Stored items

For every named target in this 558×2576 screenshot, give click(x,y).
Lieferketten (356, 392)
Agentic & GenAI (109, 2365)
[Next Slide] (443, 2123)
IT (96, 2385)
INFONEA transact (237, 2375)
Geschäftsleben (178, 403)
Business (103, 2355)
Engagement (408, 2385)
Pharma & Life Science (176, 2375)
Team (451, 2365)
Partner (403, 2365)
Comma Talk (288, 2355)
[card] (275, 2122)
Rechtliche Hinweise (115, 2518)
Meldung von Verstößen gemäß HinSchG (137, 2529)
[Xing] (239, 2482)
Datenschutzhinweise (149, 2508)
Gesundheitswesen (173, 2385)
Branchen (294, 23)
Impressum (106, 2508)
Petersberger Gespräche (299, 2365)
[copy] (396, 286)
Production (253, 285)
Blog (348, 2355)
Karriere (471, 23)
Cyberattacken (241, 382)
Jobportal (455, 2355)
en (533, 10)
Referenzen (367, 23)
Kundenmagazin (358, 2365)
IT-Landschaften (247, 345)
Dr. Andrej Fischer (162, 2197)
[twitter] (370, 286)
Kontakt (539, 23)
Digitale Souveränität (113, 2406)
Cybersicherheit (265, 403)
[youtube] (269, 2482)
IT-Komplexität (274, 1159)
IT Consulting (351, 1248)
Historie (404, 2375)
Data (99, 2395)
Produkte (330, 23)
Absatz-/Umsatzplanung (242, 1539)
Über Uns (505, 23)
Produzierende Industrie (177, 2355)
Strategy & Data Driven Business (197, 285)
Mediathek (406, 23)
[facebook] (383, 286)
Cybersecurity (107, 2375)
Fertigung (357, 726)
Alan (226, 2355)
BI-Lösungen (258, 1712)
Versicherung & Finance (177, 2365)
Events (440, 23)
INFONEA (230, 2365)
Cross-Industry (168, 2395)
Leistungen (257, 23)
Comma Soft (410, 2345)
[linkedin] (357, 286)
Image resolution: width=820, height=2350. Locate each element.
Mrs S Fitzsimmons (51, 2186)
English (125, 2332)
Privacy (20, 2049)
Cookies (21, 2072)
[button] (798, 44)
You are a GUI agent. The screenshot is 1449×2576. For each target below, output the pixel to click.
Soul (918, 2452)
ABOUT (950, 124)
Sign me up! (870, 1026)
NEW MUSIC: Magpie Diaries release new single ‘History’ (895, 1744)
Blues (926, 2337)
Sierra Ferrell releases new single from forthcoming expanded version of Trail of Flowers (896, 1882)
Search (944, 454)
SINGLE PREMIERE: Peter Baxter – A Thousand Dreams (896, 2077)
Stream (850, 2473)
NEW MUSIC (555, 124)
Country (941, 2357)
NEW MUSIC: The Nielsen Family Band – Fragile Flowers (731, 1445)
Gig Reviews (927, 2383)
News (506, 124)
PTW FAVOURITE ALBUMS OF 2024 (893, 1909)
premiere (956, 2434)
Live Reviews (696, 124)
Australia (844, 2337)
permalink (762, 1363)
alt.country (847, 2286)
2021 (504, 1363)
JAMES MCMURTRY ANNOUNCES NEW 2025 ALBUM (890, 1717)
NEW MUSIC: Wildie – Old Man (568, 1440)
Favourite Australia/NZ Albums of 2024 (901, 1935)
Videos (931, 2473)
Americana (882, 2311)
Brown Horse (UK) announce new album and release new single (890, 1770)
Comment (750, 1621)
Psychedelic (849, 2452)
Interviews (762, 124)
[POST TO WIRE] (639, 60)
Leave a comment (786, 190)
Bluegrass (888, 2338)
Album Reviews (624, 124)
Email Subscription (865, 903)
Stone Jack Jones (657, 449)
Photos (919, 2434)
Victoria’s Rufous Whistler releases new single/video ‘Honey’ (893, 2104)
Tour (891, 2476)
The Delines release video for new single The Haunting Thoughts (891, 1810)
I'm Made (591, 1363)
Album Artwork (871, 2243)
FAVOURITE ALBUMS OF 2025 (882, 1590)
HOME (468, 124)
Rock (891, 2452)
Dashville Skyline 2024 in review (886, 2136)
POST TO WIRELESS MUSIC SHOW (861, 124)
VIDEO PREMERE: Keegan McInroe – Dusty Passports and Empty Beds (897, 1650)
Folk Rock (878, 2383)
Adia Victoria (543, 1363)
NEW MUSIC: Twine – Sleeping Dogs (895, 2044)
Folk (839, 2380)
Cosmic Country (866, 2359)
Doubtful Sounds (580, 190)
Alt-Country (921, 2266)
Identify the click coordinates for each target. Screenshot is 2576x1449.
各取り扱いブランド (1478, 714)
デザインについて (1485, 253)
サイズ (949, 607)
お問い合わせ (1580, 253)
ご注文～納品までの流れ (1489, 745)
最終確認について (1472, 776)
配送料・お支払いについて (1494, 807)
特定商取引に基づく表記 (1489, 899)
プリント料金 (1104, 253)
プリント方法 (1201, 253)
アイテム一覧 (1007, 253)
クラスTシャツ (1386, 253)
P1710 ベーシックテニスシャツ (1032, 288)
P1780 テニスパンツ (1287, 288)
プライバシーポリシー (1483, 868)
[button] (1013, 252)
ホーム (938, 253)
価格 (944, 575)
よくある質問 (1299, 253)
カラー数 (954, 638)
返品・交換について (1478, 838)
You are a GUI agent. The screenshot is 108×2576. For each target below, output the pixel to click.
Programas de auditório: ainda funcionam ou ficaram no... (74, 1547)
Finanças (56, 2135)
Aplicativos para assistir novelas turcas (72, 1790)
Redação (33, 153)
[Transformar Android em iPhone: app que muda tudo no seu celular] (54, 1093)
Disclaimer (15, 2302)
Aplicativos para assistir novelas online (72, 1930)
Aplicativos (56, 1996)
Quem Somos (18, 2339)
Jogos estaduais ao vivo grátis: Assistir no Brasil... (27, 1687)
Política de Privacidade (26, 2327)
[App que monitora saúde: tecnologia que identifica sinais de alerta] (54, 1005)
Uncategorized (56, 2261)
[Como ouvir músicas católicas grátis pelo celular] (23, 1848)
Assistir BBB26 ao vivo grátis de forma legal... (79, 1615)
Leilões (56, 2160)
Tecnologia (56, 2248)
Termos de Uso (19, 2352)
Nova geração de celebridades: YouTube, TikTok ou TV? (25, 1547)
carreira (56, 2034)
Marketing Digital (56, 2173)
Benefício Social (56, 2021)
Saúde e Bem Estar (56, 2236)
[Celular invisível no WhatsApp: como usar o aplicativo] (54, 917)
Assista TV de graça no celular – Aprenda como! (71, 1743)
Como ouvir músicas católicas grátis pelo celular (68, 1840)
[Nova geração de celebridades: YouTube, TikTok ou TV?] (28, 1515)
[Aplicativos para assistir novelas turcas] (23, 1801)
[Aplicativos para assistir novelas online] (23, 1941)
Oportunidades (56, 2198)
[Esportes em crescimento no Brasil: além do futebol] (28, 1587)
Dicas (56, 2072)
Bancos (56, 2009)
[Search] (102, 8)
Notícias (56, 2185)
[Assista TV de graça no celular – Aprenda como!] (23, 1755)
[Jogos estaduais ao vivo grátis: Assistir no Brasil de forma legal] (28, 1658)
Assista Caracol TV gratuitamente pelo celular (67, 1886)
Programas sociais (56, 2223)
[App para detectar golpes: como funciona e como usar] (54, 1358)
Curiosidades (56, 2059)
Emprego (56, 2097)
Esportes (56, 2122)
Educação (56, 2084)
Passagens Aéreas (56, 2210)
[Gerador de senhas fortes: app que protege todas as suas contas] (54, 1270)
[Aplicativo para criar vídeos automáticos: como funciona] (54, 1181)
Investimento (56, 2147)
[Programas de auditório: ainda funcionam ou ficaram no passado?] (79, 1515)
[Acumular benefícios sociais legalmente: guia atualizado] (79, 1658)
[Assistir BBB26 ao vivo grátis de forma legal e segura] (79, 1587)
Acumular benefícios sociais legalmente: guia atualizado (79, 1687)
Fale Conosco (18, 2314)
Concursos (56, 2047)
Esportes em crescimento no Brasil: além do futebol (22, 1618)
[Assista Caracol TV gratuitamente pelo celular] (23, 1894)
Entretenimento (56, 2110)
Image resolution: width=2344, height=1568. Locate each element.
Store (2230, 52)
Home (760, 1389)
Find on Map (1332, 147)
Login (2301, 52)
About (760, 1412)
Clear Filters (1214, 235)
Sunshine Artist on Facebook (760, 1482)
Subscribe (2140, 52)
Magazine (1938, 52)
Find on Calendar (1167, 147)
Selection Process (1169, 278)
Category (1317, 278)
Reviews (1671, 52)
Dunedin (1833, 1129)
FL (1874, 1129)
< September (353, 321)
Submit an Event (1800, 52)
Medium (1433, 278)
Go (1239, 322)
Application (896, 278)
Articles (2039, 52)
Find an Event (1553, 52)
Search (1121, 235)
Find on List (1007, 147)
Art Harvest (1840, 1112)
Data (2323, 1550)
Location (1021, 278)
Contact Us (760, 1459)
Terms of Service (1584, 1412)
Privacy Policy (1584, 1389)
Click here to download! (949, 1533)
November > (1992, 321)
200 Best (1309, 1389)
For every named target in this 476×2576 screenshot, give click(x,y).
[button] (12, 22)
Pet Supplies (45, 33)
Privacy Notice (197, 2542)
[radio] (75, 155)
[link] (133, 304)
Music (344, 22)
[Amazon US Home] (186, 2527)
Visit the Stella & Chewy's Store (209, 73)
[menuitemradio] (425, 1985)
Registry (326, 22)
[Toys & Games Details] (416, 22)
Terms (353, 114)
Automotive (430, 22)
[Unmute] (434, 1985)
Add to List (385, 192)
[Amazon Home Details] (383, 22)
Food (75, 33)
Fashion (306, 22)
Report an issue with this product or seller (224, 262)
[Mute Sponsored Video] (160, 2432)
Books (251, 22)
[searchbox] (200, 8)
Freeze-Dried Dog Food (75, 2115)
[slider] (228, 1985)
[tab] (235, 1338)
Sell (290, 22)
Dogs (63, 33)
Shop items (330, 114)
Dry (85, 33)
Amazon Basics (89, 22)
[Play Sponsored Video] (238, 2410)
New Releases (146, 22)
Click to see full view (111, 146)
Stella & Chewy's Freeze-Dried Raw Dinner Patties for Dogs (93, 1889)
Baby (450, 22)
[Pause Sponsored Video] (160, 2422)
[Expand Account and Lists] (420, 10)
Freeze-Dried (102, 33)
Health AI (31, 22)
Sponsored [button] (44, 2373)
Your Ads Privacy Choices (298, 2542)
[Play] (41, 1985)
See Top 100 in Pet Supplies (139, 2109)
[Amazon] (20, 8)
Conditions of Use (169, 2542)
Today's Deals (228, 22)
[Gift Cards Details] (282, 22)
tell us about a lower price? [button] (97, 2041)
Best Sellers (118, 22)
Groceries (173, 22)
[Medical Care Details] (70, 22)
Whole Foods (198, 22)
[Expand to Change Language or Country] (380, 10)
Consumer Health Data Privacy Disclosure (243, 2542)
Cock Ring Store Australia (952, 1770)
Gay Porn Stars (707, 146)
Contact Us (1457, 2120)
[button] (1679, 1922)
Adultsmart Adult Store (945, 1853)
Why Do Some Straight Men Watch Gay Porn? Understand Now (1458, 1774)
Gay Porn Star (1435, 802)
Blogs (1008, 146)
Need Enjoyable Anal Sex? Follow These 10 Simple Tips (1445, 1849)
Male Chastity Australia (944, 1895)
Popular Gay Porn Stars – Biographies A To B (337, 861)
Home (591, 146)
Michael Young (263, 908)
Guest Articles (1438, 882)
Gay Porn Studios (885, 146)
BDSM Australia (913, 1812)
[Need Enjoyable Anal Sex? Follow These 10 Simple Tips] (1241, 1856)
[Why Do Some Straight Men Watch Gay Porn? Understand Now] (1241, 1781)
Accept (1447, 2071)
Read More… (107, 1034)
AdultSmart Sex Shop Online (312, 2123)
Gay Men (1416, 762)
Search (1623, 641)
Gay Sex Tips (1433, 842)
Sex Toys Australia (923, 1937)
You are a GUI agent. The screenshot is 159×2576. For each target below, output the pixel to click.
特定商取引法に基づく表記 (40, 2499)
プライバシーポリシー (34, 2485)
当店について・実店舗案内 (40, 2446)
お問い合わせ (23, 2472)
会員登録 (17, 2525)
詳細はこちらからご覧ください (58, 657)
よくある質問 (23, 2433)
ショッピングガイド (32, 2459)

= Work to be completed =
Above are the records; copy exactly the lines from the line with "Versicherung & Finance (177, 2365)" through the line with "English (125, 2332)", both included.

= Exercise response =
Versicherung & Finance (177, 2365)
Events (440, 23)
INFONEA (230, 2365)
Cross-Industry (168, 2395)
Leistungen (257, 23)
Comma Soft (410, 2345)
[linkedin] (357, 286)
Image resolution: width=820, height=2350. Locate each element.
Mrs S Fitzsimmons (51, 2186)
English (125, 2332)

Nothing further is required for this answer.